---- Provided information

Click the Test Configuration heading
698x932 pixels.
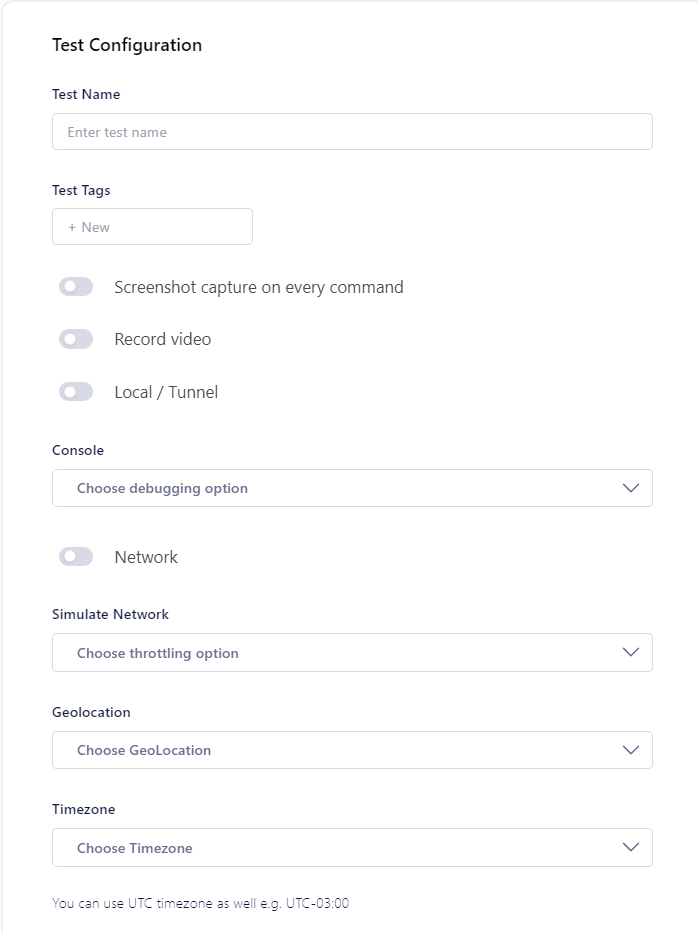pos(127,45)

--------
---- Provided information

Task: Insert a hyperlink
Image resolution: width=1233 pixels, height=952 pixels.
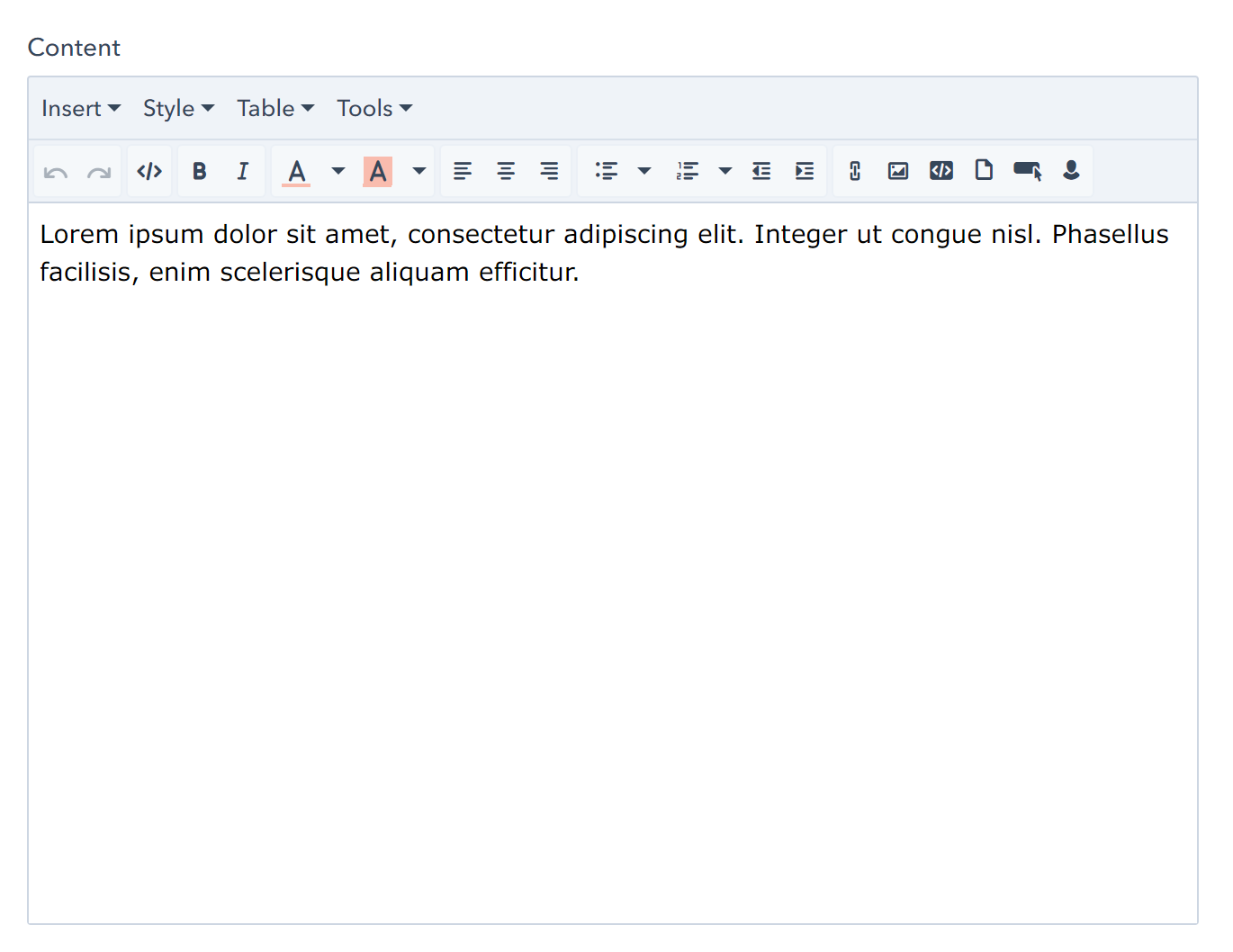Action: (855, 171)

--------

Duplicate, word for word, the records starting with the line that contains "Click the Test Configuration heading" and going on through the line that contains "pos(127,45)". Leave the pictures out of your copy.

Click the Test Configuration heading
698x932 pixels.
pos(127,45)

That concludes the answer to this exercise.